Biochemistry. 2012 May 1;51(17):3694-703. Epub 2012 Apr 16
Pan J, Han J, Borchers CH, Konermann L.

Abeta peptides can assemble into amyloid fibrils, which represent one of the hallmarks of Alzheimer's disease. Recent studies, however, have focused on the behavior of small soluble Abeta oligomers which appear to possess a much greater neurotoxicity than mature fibrils. The structural characterization of these oligomers remains difficult due to their highly dynamic and polymorphic nature. This work explores the behavior of Abeta(1-40) in slightly basic solution (pH 9.3) at low salt concentration (10 mM ammonium acetate). These conditions lead to the formation of small oligomers, without any signs of fibrillation for several hours. The structure and dynamics of these oligomers were characterized by circular dichroism spectroscopy, size exclusion chromatography, as well as millisecond time-resolved hydrogen exchange mass spectrometry (MS). Our results reveal rapid interconversion between Abeta(1-40) oligomers and monomers. The mole fraction of monomeric molecules is on the order of 40%. Oligomers consist of ~4 Abeta(1-40) molecules on average, and the resulting assemblies have a predominantly beta-sheet secondary structure. Hydrogen exchange proceeds in the EX1 regime.
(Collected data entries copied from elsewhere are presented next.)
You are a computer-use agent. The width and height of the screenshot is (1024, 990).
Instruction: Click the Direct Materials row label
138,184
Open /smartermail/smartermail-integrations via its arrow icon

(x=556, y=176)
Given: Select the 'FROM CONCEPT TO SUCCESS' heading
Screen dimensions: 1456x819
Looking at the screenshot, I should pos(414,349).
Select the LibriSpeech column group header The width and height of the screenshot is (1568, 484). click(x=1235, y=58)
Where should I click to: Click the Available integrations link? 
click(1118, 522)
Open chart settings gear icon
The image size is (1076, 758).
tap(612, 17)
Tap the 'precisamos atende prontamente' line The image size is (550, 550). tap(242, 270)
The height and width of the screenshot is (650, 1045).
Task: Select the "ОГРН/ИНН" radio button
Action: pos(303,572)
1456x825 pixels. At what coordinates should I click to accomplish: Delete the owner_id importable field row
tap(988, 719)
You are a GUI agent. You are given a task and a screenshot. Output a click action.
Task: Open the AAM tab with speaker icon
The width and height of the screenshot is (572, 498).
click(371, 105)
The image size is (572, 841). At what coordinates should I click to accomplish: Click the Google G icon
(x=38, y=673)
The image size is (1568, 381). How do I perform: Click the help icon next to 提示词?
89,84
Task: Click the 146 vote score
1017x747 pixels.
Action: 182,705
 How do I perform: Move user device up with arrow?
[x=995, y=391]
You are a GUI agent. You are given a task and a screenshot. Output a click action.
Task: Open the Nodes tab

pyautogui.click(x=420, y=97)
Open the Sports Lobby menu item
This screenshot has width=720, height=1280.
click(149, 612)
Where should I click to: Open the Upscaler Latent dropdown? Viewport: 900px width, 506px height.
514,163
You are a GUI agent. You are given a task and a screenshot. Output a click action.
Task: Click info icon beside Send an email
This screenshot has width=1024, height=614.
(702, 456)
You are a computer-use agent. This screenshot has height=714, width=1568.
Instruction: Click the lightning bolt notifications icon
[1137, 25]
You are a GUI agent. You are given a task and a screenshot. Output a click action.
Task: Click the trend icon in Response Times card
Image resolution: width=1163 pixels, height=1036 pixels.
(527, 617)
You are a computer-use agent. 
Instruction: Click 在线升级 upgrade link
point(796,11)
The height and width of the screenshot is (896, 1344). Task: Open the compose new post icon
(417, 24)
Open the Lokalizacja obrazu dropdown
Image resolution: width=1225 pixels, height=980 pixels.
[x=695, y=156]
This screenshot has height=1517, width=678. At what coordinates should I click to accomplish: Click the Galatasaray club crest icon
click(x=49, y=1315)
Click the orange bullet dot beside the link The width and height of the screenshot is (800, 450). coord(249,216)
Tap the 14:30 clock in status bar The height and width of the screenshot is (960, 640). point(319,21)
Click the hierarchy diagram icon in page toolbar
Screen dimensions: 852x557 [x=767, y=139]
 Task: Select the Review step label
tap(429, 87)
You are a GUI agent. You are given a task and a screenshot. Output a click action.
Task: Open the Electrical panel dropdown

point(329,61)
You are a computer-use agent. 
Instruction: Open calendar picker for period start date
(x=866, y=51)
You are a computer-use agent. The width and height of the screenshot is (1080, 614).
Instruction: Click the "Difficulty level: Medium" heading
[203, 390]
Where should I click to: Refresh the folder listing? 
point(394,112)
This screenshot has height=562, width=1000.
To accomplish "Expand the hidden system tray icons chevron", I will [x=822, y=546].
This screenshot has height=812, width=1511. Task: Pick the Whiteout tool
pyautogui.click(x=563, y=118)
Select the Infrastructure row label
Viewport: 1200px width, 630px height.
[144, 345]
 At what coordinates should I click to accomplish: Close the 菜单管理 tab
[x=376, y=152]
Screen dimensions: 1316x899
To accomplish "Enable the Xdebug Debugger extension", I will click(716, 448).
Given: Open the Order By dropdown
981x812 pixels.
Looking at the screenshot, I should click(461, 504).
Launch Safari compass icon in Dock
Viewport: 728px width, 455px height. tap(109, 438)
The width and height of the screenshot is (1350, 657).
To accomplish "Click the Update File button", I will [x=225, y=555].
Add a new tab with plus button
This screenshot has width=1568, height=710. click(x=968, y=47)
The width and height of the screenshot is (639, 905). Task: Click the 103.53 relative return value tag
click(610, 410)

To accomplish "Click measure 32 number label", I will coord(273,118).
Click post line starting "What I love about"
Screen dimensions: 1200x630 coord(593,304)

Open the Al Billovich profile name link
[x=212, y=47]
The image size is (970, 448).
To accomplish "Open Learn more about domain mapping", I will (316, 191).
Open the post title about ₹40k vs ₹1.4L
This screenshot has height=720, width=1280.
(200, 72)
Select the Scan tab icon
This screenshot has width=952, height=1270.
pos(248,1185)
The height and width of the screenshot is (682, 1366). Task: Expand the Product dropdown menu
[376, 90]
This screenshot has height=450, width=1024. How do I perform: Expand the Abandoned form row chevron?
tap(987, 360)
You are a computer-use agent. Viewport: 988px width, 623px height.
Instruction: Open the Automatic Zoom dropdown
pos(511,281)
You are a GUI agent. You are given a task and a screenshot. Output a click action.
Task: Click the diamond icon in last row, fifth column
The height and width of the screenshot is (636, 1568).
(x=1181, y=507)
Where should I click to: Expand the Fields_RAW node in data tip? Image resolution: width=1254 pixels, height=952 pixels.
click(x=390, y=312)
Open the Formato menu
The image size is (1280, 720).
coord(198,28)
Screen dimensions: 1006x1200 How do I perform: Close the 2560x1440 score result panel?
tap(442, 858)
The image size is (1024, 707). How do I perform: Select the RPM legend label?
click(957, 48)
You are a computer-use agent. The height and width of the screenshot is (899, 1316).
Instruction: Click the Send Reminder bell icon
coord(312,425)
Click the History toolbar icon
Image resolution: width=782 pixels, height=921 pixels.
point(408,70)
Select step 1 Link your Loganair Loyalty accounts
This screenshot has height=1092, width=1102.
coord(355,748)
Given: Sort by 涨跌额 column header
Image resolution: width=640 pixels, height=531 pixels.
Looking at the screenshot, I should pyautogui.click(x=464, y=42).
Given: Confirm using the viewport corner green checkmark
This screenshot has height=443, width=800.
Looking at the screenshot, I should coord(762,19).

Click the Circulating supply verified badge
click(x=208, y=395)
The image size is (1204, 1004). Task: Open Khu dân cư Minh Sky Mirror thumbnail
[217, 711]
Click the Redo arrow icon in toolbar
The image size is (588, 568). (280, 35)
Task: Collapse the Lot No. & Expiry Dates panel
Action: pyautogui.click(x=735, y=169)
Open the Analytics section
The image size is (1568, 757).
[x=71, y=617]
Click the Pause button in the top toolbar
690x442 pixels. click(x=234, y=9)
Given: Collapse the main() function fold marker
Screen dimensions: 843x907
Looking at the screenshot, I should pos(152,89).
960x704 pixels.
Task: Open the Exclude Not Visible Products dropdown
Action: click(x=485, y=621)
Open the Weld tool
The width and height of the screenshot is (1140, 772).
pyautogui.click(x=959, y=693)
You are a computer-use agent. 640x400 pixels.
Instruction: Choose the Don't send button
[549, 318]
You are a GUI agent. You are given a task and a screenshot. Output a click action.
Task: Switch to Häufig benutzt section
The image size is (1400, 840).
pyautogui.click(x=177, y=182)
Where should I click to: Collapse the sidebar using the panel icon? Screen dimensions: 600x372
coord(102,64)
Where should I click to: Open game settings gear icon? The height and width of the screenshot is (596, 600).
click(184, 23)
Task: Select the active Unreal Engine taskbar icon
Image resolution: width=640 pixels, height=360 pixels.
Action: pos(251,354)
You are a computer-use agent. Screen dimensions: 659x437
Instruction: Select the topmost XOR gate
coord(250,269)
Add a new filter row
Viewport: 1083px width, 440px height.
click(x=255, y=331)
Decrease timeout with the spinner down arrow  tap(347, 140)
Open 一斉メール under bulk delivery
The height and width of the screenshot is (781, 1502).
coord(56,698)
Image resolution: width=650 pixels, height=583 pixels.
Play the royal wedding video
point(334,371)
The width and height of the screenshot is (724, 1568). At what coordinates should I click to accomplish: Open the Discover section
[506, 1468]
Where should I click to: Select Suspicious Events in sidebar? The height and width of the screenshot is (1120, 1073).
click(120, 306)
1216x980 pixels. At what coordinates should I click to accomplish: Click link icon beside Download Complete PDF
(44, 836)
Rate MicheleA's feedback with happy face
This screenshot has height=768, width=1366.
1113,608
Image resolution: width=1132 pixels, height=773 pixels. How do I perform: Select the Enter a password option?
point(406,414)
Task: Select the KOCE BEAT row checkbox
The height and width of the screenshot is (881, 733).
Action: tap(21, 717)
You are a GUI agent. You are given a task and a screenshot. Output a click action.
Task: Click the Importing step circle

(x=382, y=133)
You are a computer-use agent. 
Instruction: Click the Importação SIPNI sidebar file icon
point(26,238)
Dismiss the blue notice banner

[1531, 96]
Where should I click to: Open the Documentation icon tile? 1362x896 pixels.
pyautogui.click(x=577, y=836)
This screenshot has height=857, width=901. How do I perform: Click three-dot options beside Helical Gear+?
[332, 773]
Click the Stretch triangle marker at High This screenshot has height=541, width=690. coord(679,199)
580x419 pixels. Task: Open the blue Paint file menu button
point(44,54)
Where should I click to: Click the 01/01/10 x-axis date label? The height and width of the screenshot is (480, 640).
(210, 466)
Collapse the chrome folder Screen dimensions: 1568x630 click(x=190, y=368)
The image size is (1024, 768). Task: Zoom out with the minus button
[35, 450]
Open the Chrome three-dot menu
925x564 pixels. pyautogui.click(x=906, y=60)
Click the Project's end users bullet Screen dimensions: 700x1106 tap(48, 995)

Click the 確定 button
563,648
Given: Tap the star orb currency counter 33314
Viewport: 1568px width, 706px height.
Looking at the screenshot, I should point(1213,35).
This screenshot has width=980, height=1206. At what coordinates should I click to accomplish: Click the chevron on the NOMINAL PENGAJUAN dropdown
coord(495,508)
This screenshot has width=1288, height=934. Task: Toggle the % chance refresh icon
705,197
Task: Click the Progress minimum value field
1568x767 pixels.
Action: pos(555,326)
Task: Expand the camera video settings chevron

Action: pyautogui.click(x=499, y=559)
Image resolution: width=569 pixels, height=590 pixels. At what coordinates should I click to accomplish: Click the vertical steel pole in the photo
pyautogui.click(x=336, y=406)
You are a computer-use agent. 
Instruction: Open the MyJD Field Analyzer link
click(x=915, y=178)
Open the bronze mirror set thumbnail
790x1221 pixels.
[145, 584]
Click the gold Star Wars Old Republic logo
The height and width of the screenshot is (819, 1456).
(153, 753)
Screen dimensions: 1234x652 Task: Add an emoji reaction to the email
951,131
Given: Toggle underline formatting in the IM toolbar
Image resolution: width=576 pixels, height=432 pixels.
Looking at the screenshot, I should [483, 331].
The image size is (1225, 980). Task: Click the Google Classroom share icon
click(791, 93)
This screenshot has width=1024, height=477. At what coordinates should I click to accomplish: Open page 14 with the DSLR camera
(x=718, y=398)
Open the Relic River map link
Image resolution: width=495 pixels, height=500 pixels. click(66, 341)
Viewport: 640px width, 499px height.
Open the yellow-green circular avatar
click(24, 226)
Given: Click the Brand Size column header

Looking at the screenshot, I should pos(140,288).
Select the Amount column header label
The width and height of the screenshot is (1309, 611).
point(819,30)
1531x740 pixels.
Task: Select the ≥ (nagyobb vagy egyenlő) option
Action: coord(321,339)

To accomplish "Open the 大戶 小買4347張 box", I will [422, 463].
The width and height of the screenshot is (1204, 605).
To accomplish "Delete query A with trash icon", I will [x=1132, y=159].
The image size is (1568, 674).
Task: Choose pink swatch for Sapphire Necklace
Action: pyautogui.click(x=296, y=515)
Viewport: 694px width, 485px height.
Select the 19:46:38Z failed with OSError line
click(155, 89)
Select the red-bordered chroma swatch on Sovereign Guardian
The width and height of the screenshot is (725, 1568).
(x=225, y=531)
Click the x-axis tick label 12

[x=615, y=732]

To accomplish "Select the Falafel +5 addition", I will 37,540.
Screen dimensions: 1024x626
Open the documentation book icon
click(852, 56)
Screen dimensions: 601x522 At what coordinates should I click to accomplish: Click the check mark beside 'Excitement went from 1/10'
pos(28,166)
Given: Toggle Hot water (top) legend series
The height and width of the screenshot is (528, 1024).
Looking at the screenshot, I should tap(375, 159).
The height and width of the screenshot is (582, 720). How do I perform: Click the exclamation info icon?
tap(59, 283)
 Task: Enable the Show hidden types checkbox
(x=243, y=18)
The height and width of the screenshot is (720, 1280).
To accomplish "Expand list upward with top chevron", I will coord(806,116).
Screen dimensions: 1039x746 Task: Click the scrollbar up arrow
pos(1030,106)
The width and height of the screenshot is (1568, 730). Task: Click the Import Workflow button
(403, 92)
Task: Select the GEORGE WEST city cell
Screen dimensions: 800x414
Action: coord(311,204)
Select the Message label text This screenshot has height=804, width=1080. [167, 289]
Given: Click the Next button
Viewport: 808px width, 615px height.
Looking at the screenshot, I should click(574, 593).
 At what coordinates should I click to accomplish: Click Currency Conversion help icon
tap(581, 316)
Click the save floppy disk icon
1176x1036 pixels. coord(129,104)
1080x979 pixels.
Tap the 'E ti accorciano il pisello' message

This feature allows the application of conformer-specific top-down MS. Electron capture dissociation is used for interrogating the deuteration behavior of the Abeta(1-40) oligomers. This approach provides a spatial resolution of ~ 2 residues. The backbone amide deuteration pattern uncovered in this way is consistent with a beta-turn-beta motif for L17 to M35. The N-terminus is involved in hydrogen bonding as well, whereas protection gradually tapers off for the C-terminal residues 35-40. Our data are consistent with earlier proposals, according to which Abeta(1-40) oligomers adopt a beta-barrel structure. In general terms, this study demonstrates how top-down MS with precursor ion selection can be employed for structural studies on specific protein conformers within a heterogeneous mix.